= Property P conjecture =

Theorem in topology

In geometric topology, the Property P conjecture is a statement about 3-manifolds obtained by Dehn surgery on a knot in the 3-sphere. A knot in the 3-sphere is said to have Property P if every 3-manifold obtained by performing (non-trivial) Dehn surgery on the knot is not simply-connected. The conjecture states that all knots, except the unknot, have Property P.

Research on Property P was started by R. H. Bing, who popularized the name and conjecture.

This conjecture can be thought of as a first step to resolving the Poincaré conjecture, since the Lickorish–Wallace theorem says any closed, orientable 3-manifold results from Dehn surgery on a link.
If a knot $K \subset \mathbb{S}^{3}$ has Property P, then one cannot construct a counterexample to the Poincaré conjecture by surgery along $K$.

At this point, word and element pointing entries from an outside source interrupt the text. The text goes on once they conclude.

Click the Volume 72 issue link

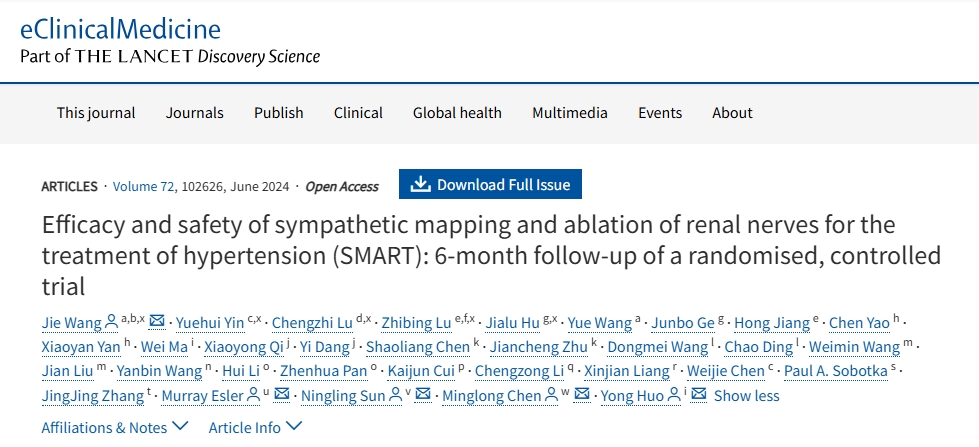pyautogui.click(x=141, y=186)
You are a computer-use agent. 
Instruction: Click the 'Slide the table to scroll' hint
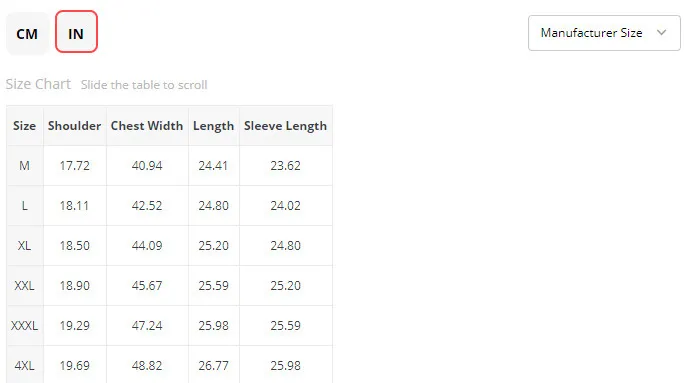point(144,85)
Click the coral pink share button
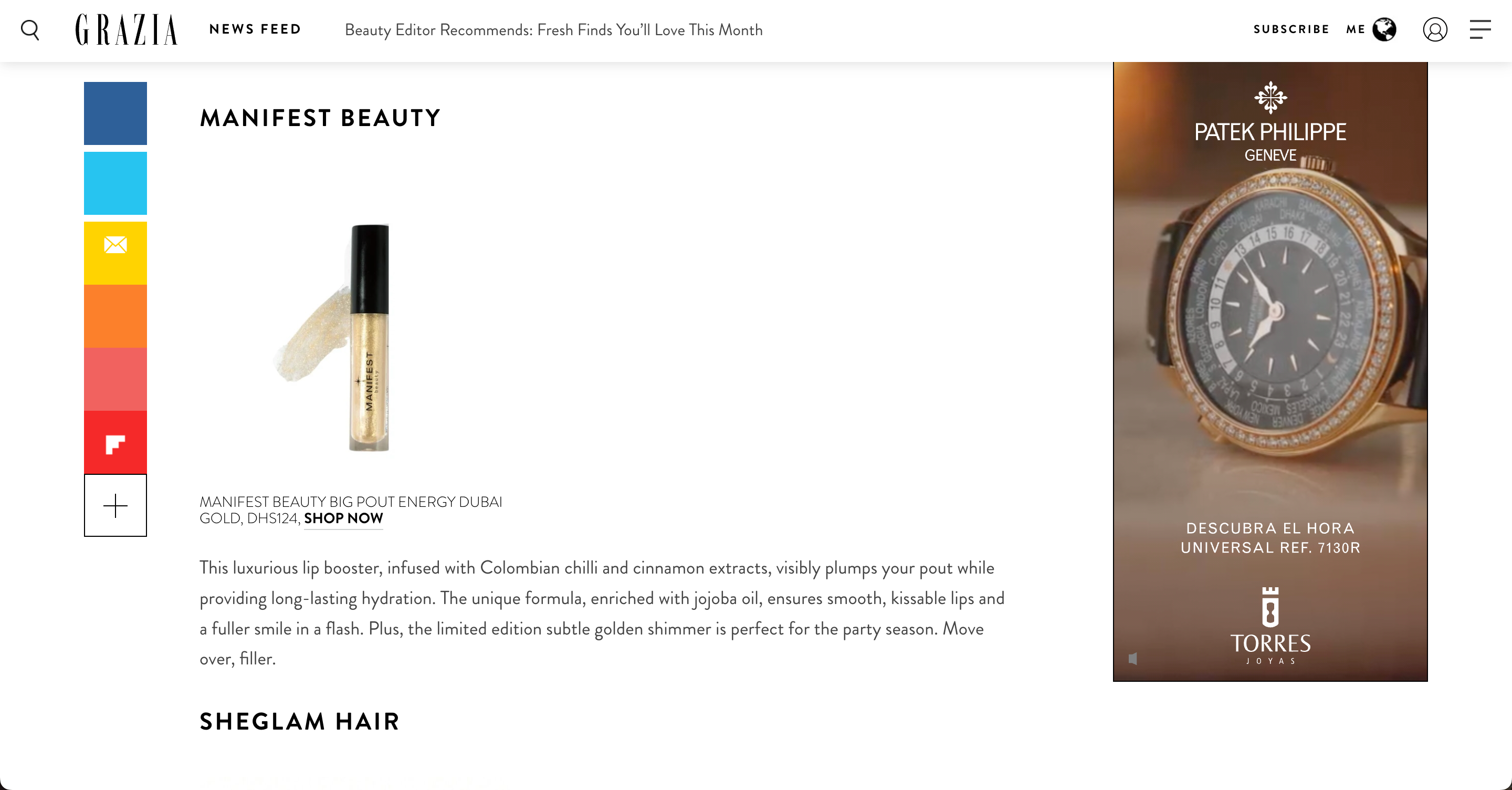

A proof was announced in 2004, as the combined result of efforts of mathematicians working in several different fields.

==Algebraic Formulation==

Let $[l], [m] \in \pi_{1}(\mathbb{S}^{3} \setminus K)$ denote elements corresponding to a preferred longitude and meridian of a tubular neighborhood of $K$.

$K$ has Property P if and only if its Knot group is never trivialised by adjoining a relation of the form $m = l^{a}$ for some $0 \ne a \in \mathbb{Z}$.